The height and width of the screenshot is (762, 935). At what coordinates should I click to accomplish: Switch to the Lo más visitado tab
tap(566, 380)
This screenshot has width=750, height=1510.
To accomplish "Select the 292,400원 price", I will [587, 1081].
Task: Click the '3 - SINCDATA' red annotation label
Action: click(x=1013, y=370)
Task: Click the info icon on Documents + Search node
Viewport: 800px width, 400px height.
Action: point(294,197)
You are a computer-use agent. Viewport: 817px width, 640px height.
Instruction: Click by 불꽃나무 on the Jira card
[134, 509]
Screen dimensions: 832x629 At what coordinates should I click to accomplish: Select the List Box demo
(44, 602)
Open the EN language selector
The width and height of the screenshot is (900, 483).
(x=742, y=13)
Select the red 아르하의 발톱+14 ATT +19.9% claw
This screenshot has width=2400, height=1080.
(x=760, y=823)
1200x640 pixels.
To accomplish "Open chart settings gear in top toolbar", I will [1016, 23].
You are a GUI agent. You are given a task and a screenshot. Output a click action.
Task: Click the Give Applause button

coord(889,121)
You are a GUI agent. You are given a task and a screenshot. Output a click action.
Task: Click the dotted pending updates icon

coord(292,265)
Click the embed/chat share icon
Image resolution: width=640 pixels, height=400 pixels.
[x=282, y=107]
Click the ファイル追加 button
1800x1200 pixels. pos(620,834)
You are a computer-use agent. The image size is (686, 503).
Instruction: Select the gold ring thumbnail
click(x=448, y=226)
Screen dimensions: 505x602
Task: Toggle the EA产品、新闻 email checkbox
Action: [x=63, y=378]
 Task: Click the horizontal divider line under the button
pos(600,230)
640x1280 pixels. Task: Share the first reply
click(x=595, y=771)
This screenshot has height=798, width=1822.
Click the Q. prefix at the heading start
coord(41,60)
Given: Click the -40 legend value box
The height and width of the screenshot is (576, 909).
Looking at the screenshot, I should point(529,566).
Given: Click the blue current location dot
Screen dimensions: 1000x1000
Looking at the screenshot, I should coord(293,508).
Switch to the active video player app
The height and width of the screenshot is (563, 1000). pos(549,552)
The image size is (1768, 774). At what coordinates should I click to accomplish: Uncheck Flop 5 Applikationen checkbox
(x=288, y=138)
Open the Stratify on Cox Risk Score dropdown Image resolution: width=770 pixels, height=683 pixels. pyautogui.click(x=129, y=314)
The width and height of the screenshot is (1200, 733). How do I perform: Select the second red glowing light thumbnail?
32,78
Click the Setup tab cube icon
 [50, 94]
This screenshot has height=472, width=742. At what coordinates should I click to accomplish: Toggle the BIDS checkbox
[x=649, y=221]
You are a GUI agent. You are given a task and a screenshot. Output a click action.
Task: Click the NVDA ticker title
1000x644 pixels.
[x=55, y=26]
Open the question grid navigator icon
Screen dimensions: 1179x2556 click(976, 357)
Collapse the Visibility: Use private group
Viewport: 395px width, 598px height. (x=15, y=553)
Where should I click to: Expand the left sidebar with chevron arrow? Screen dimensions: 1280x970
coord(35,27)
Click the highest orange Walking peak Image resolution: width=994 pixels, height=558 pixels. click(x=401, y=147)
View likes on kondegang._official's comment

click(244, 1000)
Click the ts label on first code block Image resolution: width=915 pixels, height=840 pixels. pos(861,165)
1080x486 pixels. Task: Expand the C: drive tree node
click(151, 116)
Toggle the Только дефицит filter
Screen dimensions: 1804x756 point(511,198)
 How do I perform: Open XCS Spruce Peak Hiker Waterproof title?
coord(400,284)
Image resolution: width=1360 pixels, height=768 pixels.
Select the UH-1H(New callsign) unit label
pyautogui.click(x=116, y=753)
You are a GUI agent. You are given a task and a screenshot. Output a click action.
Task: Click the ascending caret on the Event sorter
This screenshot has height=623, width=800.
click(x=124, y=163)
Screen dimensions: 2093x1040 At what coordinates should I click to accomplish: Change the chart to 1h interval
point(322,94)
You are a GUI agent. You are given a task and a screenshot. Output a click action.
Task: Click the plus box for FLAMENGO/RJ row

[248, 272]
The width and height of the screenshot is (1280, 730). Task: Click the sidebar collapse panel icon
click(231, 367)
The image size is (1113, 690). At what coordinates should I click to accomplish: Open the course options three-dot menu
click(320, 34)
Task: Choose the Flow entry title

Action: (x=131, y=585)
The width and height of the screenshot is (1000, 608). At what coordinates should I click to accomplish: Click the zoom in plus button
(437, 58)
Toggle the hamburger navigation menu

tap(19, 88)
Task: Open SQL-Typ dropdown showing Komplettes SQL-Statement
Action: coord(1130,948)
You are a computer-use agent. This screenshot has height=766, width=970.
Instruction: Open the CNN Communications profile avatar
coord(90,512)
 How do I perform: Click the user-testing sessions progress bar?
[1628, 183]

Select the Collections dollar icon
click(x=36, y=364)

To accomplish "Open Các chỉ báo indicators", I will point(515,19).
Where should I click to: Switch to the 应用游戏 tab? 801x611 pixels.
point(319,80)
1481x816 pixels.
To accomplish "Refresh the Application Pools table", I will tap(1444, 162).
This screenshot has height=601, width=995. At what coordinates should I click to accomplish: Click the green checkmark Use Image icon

(Required action)
The lines to copy run from the first line of the entries to the line containing "You are a computer-use agent. Viewport: 817px"; copy them exactly and output nothing else.

(Task output)
The height and width of the screenshot is (762, 935). At what coordinates should I click to accomplish: Switch to the Lo más visitado tab
tap(566, 380)
This screenshot has width=750, height=1510.
To accomplish "Select the 292,400원 price", I will [587, 1081].
Task: Click the '3 - SINCDATA' red annotation label
Action: click(x=1013, y=370)
Task: Click the info icon on Documents + Search node
Viewport: 800px width, 400px height.
Action: point(294,197)
You are a computer-use agent. Viewport: 817px width, 640px height.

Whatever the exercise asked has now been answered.